Would you repeat every line below exactly, please?

*Data provided:*
__________
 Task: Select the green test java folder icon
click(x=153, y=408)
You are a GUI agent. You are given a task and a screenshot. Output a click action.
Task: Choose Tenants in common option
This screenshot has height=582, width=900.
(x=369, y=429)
__________
*Result of this exercise:*
 Task: Select the green test java folder icon
click(x=153, y=408)
You are a GUI agent. You are given a task and a screenshot. Output a click action.
Task: Choose Tenants in common option
This screenshot has height=582, width=900.
(x=369, y=429)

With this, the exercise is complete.